We are cautious about people who have a rough appearance or speak in an erratic manner just as we
are drawn to people who are attractive and well-spoken. And while those instincts of avoidance or
attraction are not always reliable, indulging ourselves with the luxury of waiting for conclusive
evidence would mean either meeting no one, or everyone.

As Mr. Schuck says, a stereotype is halfway between an error and a fact. We should try to use it

When James Wilson's wife, Roberta, recently went flying, she was picked out at the boarding gate by
American Airlines for a complete search. She is the least threatening person one could image -- five
feet tall, blonde hair, older than she would like to be, and with a beatific expression on her face.
She was picked, the airline agent said, "at random."

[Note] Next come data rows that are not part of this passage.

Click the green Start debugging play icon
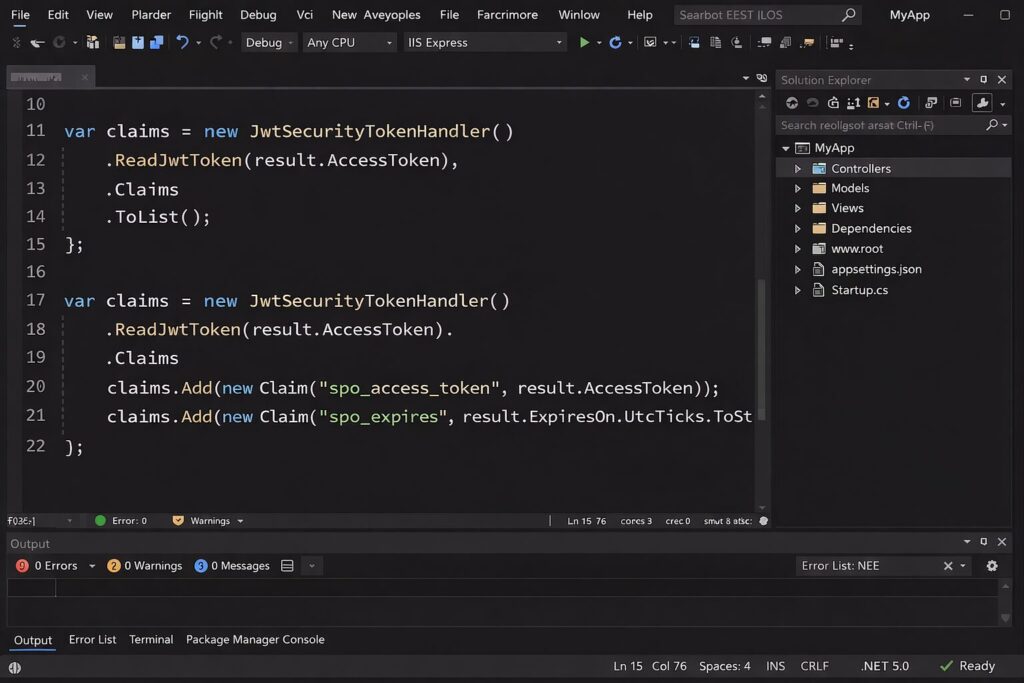click(x=585, y=43)
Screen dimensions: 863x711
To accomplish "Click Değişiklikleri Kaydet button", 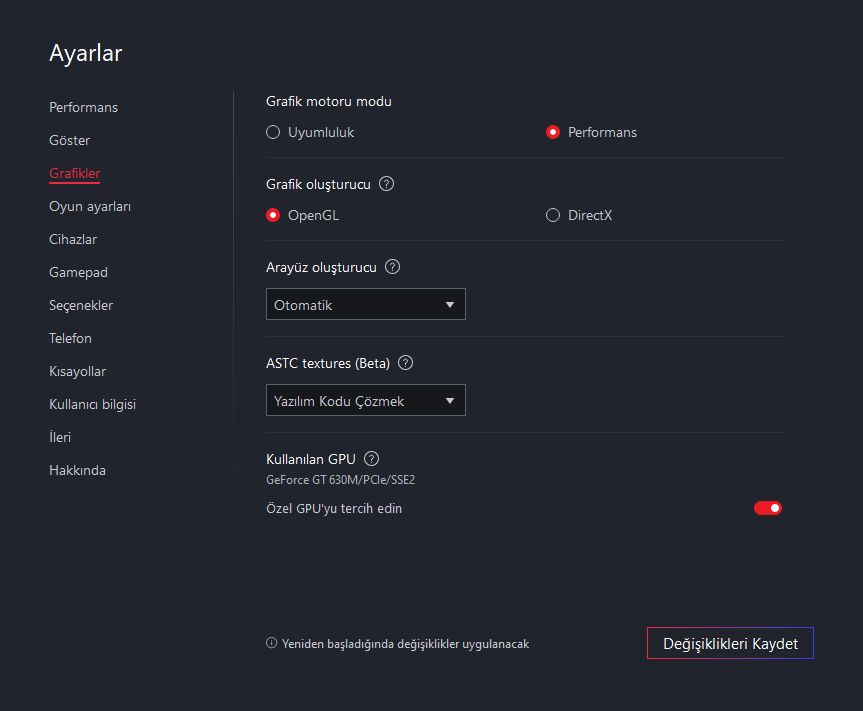I will (x=730, y=643).
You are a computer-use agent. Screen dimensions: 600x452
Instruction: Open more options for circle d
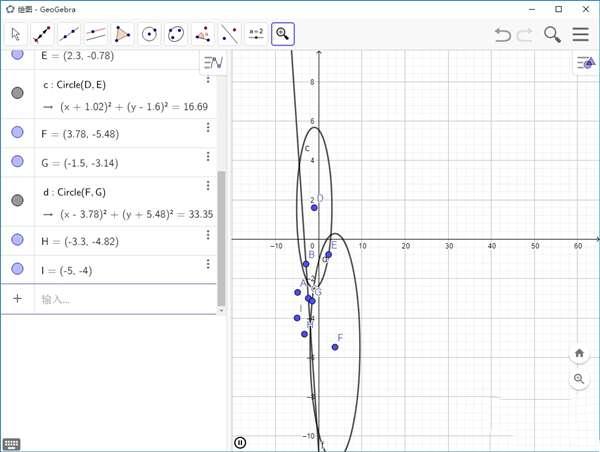coord(208,187)
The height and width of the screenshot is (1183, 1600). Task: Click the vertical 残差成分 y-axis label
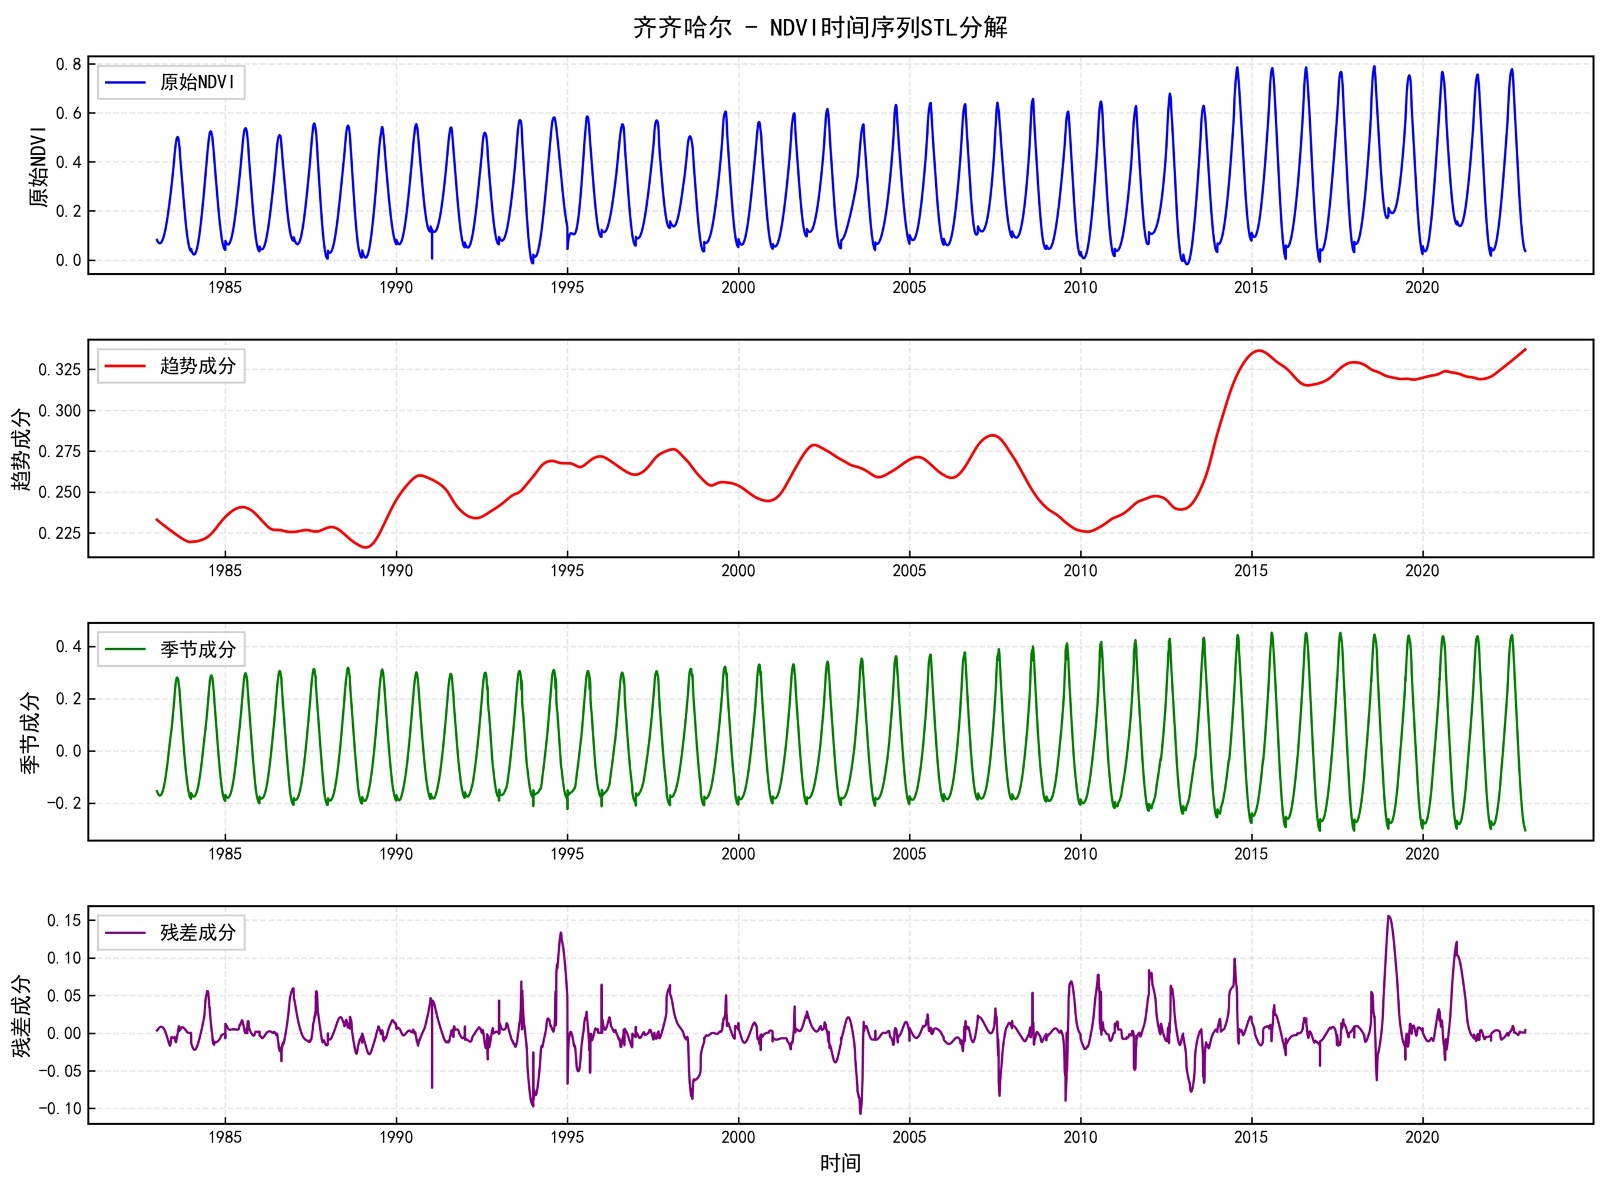22,1016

When Heather Higgins went to Reagan National Airport, Delta Airlines selected 15 passengers for
complete searches. Though all terrorists involved in Sept. 11 were young Middle Eastern males, Delta
picked three elderly men (one an Asian), six Caucasian women, including one with two children, and
two Hispanic women. Yet in the line of 70 or so passengers, there were six individuals who were not
only Middle Eastern but young, male, and traveling alone. Not one of them was checked. When asked,
Delta said the only searches they would do were at random.

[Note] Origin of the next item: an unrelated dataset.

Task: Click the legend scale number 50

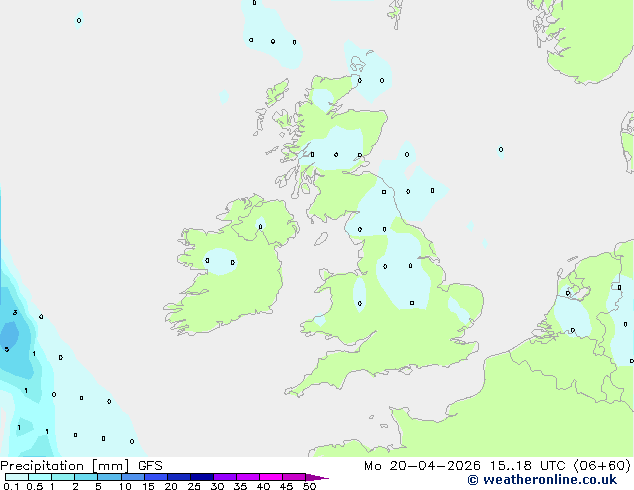Action: pos(309,486)
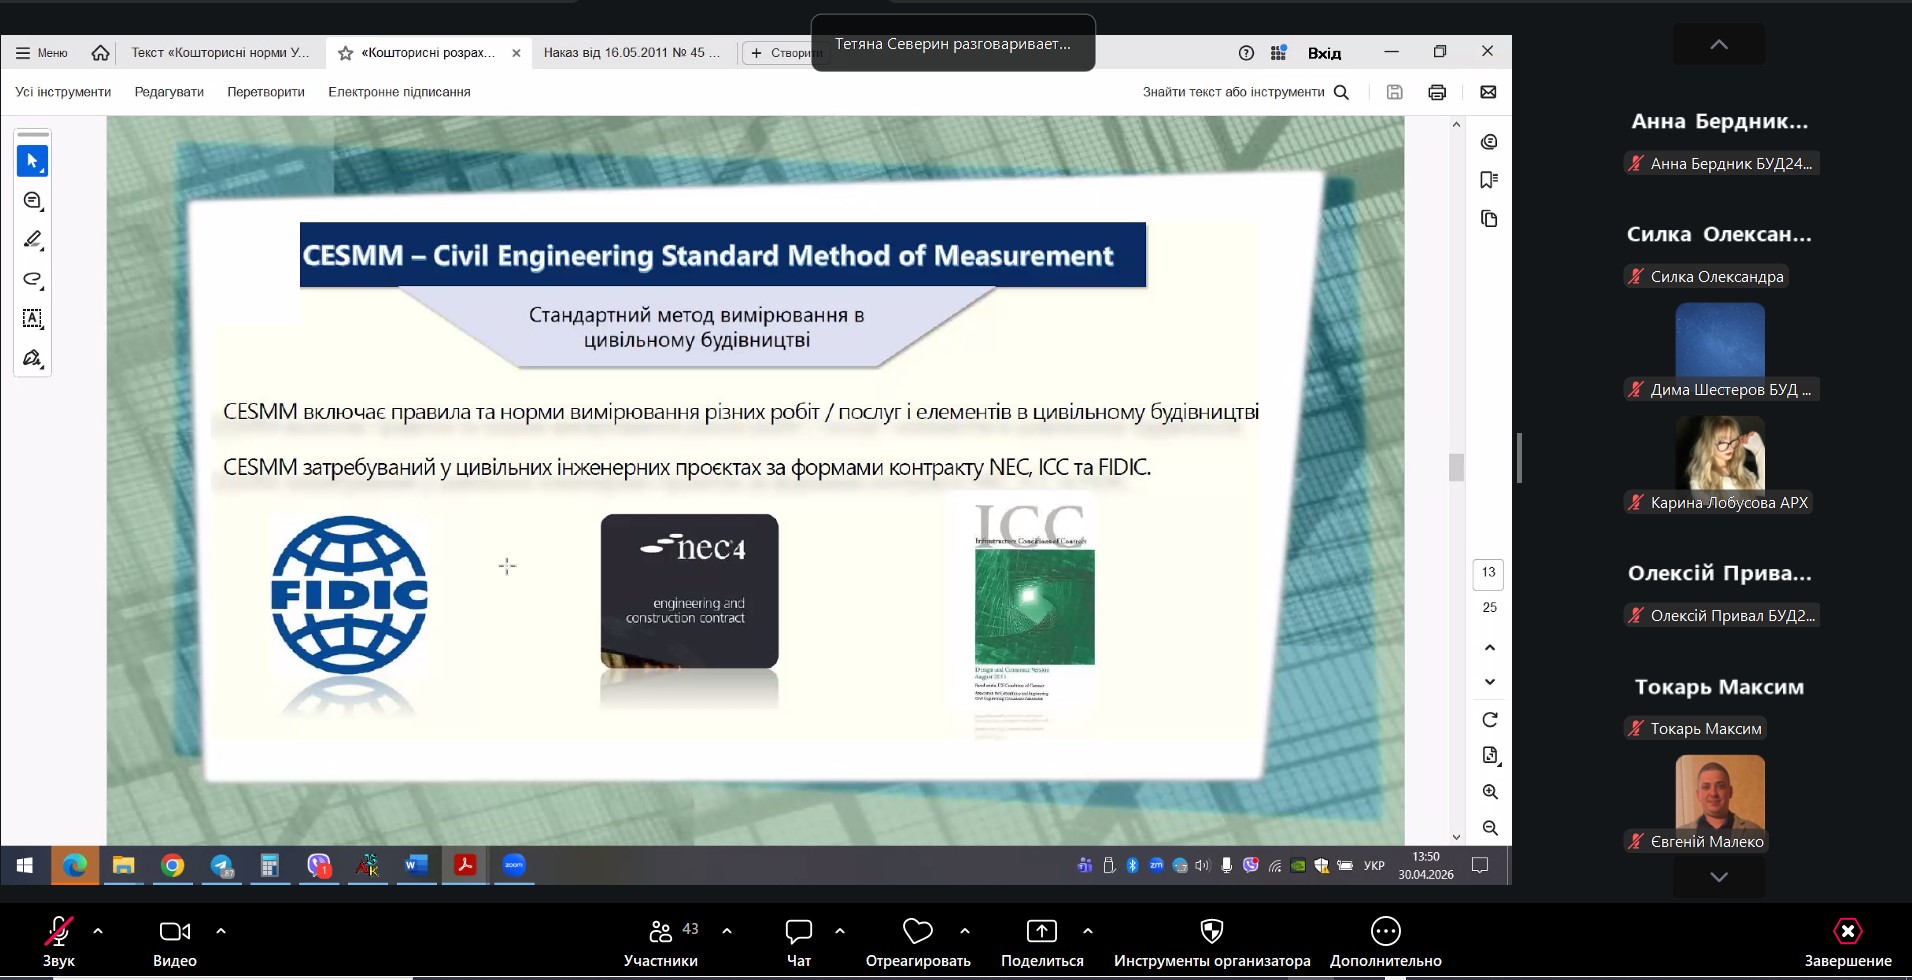Toggle camera using the Видео button
Viewport: 1912px width, 980px height.
click(x=175, y=942)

By contrast, when a male Secret Service agent armed with a gun left on his airplane seat his bag and
some books, apparently written in Arabic, the flight attendants became alarmed. The pilot reviewed
the man's paperwork and found it incomplete. When asked to fill out a new form, the agent became
anxious and then hostile. As Christopher Caldwell has pointed out in The Weekly Standard, had the
agent been named John Smith instead of Walied Shater, there would have been no incident. But Mr.
Shater and the Council on American Islamic Relations claimed he was the victim of ethnic profiling.

Mrs. Wilson and Mrs. Higgins get searched, and they pass it off. But a Near Eastern male carrying a
gun and claiming he was going to see the president on the basis of incomplete forms starts
complaining about profiling?

This is nonsense. Doing only random searches and not questioning an armed Middle Eastern male can
only be justified if your only goal is to avoid the charge of "profiling." If your goal instead is
to prevent somebody from carrying a shoe bomb or box cutters onto an airplane, then the search
should not be random but deliberate, using all available facts to form a useful, if not entirely
reliable, stereotype.

Of course, to do that exposes the airline to charges of "profiling." And indeed it is profiling. But
it is not a profile based exclusively or even chiefly on race, but on hints -- that is, useful
stereotypes -- supplied by judgments made by rational people. Unfortunately, political leaders and
civil rights activists have so polarized the discussion of profiling that an entirely defensible
screening policy is now regarded as a threat to our fundamental liberties and is replaced by an
irrational screening policy that threatens our safety.

The more we study terrorists, the more we will learn about them and the better our screening
profiles -- our stereotypes -- will become. If we apply that knowledge, fewer innocent people will
face any burden and more real terrorists will be caught. We will overcome slogans about "racial
profiling" and instead become a bit safer.